Man sagt, dass die Amerikaner Gewinner mögen. Stimmt nicht, zumindest nicht bei einem Jungen, dem gar nichts gelingt. Charlie Brown ist eine der bekanntesten Comicfiguren nicht nur Amerikas, sondern der Welt. Jetzt wird der Ruheständler 65 Jahre alt.
Charles Monroe Schulz, der Sohn eines Deutschen, hatte immer gern gezeichnet, am liebsten seinen Hund Spike. Er machte einen Comic namens «Li'l Folks» daraus, und seine Heimatzeitung in Minnesota druckte ihn sogar. Einer dieser «kleinen Leute» war ein Junge mit großem Kopf und weißem T-Shirt, der immer verlor: Charlie Brown. Doch diese «Geschichte großen amerikanischen Misserfolgs» (Schulz) hatte Potenzial. Und so bekam Charlie am 2. Oktober 1950 seinen eigenen Comicstrip.
Der große Kopf war übrigens zum Anfang noch größer. Aber Schulz änderte das, färbte auch das T-Shirt gelb und verpasste ihm einen schwarzen gezackten Streifen. Derzeit sieht man solche Hemden wieder in den USA in den Läden liegen. Es ist bald Halloween, und leichter kann man sich nicht in eine Person verwandeln, die wirklich jeder kennt.
Dazu braucht man eigentlich ja noch den kugelrunden Kopf mit dem Haarkringel. Das war Schulz' Spezialität: Mit ein paar Federstrichen lässt sich eine Figur skizzieren, die in Dutzenden Ländern sofort erkannt wird. In Deutschland ging das so weit, dass der Name der Comicstrips, «Peanuts», gar nicht erst verwendet wurde. Es war einfach «Charlie Brown». In Frankreich diente er sogar als Namenspate für die Satirezeitschrift «Charlie Hebdo». Und Hans Blum («Im Wagen vor mir fährt ein junges Mädchen») sang sich 1959 sogar in die Charts mit «Das ist ein Clown, der Charlie Brown. Ja, wenn der Lehrer spricht, wer hört gar nicht hin?»

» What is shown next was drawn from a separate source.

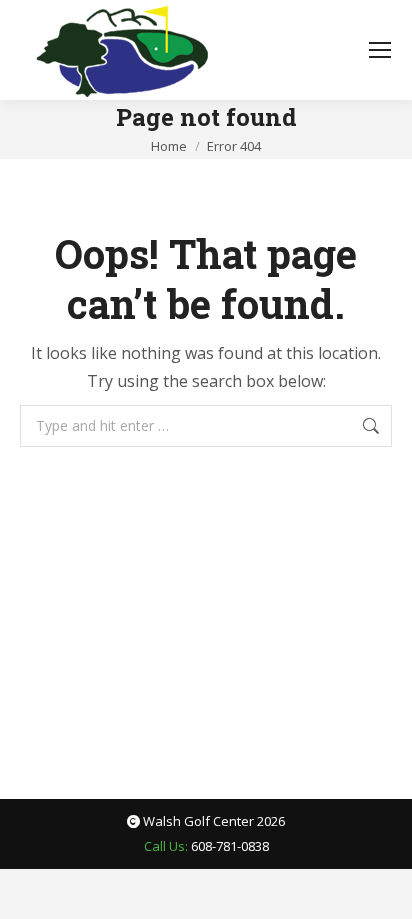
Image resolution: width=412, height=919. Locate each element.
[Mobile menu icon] (380, 50)
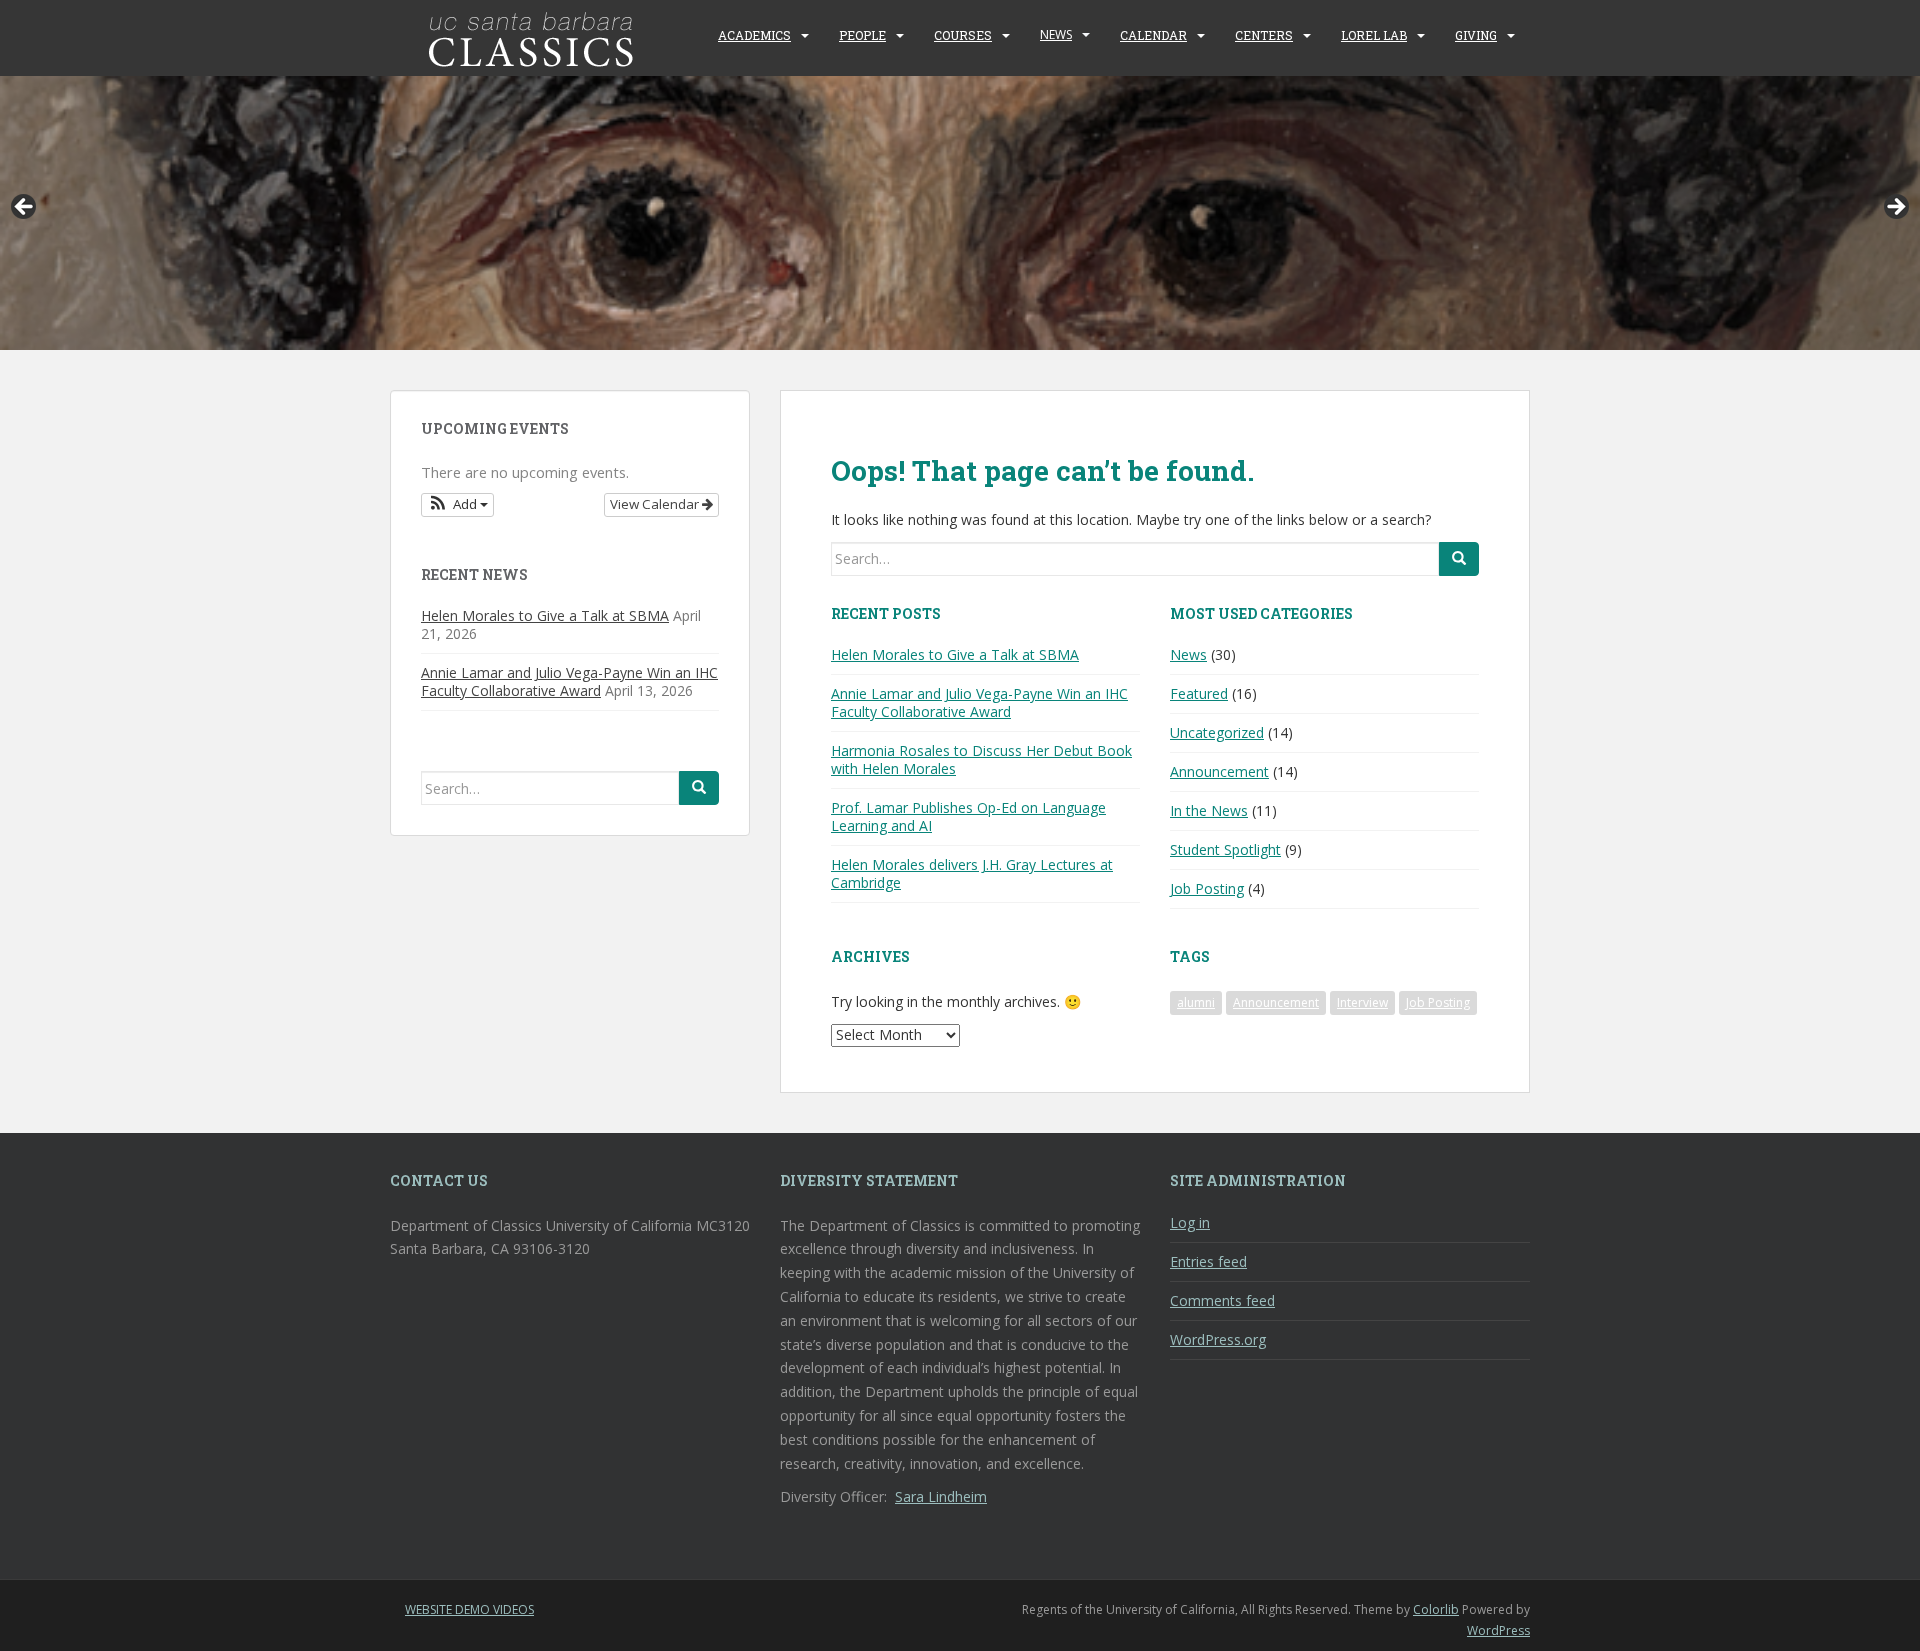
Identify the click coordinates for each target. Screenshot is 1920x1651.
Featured (1199, 693)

Aber der Lehrer spricht ja gar nicht. Wie überhaupt Erwachsene nicht zu Wort kommen. In den Comics kommen sie gar nicht erst vor, in den Filmen ist ihre Stimme das Quäken einer Posaune. Die Helden sind die Kinder - die allerdings wie Erwachsene agieren. Das tut auch der heimliche Star, der zwei Tage nach Charlie auftauchte: Snoopy, der coole Beagle, der am liebsten auf dem Dach seiner Hundehütte liegt und von dort auch mal die Luftkämpfe des Ersten Weltkriegs nachträglich ausficht.
Aus den Comics wurden Filme, und die verkauften sich vor allem in den Sechzigern und Siebzigern wie von selbst. Charlie Brown und Snoopy wurden zu einem Stück Kulturgut. Und nicht zuletzt zu einem Markenartikel. Mit «Peanuts»-Kram könnte man eine ganze Wohnung einrichten. Nicht nur auf der Erde: Als im Mai 1969 Apollo 10 den Mond für die Landung der ersten Menschen zwei Monate später erkundete, hatte das Raumschiff das Rufzeichen «Charlie Brown». Die Mondfähre hieß «Snoopy». The Beagle has landed.
Kritiker sagten, dass der Tiefgang der ersten Jahre zuletzt verlorenging. Ein Erfolg blieben sie dennoch, bis zum 13. Februar 2000. Es war ein Sonntag, und da sind die Comics immer größer und bunt. Bei «Peanuts» - das steht im Amerikanischen auch für «Kleinigkeiten» und gab der Serie ihren Namen - waren da ein paar Bilder der Helden zu sehen und ein paar persönliche Zeilen von Charles M. Schulz, der sich bei seinen Fans bedankte. Und verabschiedete. Am Tag zuvor war er im Alter von 77 Jahren gestorben.
Schulz hatte jeden Strip selbst gezeichnet. Nach seinem Tod sollte niemand seine Arbeit fortsetzen. Doch seit drei Jahren gibt es den Strip wieder, von zwei anderen Autoren. In einem der letzten passierte es wieder: Lucy zieht im letzten Moment den Ball weg und Charlie Brown fällt auf die Nase. Wie jedes Mal. Er ist eben doch ein Verlierer.